TEXTE FOURNI:
-.-.-

C’est ce que nous nommons le sommeil solitaire.

Il apparaît que les parents apaisent moins par eux-mêmes, cédant cette fonction aux doudous, ces objets transitionnels occidentaux multiples et très colorés. La tétine, voire plusieurs, est proposée et mise à disposition dans le lit, ce qui procure un apaisement trop immédiat pour le bébé et le jeune enfant.

Pour les enfants à partir de 18 mois, les parents ensemble ou séparément racontent des petites histoires à leurs enfants, généralement les mêmes sur plusieurs couchers, ou leur font écouter des comptines et berceuses du monde dans une atmosphère tamisée, le rituel se terminant par l’installation de la veilleuse, petite lumière protectrice et rassurante pour passer la nuit.

Plus l’enfant grandit, plus il choisit ces histoires.

Les rituels d’un continent à l’autre

Ailleurs dans le monde, de l’Europe à l’Asie du Sud en passant par les pays d'Afrique, les familles partagent l’espace de nuit avec leurs jeunes enfants. Il y a toujours plusieurs adultes pour endormir les enfants et répondre à leurs besoins.

En Europe, il y a beaucoup de variantes autour du rituel du coucher suivant les pays européens.

Au Portugal, en Angleterre, en Espagne, les bébés et les jeunes enfants s’endorment tout près des parents, dans un berceau, dans la chambre parentale. C’est ce que l’on nomme le co-sleeping ou le co-dodo c’est-à-dire le dormir ensemble ou le sommeil partagé avec plusieurs façons de le mettre en place. Ce terme est d’origine anglo-saxonne.

Au Portugal, avec son passé influencé par une culture africaine et brésilienne, le rituel s'organise également autour des berceuses. Le maternage est mixte, parfois dans la proximité, parfois dans le maternage distal. On parle de « bercement par l'oreille » tant les mères perpétuent une tradition d'oralité avec l'utilisation des berceuses.

 Ces deux rites d'endormissement tendent à perdurer.

-.-.-

TRAVAIL DEMANDÉ:
a – D'après le texte sur les rituels du coucher, quelle est l'origine du terme « co-sleeping » ?
b – Relevez tous les pays que le texte sur les rituels du coucher cite comme ceux où les bébés s'endorment dans un berceau placé dans la chambre parentale.
La liste qui suit provient d'une autre source.

-.-.-

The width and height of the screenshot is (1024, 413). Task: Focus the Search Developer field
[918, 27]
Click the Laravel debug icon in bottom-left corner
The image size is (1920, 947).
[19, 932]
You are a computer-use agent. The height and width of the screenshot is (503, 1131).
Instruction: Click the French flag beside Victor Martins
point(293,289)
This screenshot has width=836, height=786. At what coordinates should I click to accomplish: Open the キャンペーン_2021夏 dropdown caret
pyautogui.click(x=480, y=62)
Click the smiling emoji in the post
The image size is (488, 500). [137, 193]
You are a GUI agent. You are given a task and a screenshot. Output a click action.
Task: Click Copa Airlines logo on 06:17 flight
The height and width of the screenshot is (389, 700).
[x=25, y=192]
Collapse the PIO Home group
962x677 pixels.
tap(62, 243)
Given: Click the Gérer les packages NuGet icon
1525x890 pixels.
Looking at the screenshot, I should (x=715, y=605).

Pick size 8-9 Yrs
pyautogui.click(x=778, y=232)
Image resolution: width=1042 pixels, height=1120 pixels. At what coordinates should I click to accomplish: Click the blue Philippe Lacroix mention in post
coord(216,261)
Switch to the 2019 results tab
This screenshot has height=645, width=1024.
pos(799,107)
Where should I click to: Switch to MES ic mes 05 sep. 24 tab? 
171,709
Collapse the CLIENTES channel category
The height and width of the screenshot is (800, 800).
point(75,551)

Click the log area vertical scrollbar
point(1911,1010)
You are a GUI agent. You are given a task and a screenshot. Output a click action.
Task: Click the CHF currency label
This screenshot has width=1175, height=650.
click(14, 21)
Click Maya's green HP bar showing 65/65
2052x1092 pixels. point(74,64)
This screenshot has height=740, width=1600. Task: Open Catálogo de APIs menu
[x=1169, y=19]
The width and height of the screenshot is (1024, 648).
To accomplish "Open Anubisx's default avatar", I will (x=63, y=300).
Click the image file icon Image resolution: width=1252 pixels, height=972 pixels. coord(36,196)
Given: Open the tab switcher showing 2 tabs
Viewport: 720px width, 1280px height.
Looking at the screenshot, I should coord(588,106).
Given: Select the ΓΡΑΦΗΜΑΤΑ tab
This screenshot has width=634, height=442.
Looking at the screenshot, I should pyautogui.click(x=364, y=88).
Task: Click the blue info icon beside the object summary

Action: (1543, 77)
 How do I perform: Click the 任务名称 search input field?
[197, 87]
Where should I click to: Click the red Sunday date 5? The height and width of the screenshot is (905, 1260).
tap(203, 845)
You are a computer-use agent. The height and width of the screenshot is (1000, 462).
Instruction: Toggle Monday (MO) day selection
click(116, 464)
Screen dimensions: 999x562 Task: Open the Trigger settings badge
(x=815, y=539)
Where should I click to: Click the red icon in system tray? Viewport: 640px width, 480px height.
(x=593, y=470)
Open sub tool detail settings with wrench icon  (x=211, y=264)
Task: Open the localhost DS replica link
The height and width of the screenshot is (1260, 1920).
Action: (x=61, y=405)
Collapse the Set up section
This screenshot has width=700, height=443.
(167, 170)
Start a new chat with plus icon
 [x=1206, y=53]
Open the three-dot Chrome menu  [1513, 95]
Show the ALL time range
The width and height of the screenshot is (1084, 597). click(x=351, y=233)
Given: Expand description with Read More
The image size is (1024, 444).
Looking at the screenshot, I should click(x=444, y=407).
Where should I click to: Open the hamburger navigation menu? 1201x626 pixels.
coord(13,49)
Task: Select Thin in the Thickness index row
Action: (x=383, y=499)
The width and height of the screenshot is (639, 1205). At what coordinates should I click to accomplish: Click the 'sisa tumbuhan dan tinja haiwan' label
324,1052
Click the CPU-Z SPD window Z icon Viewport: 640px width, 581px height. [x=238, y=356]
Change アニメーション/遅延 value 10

-.-.-

RÉSULTATS PAR TÂCHE:
a – Il est d'origine anglo-saxonne.

b – Portugal, Angleterre, Espagne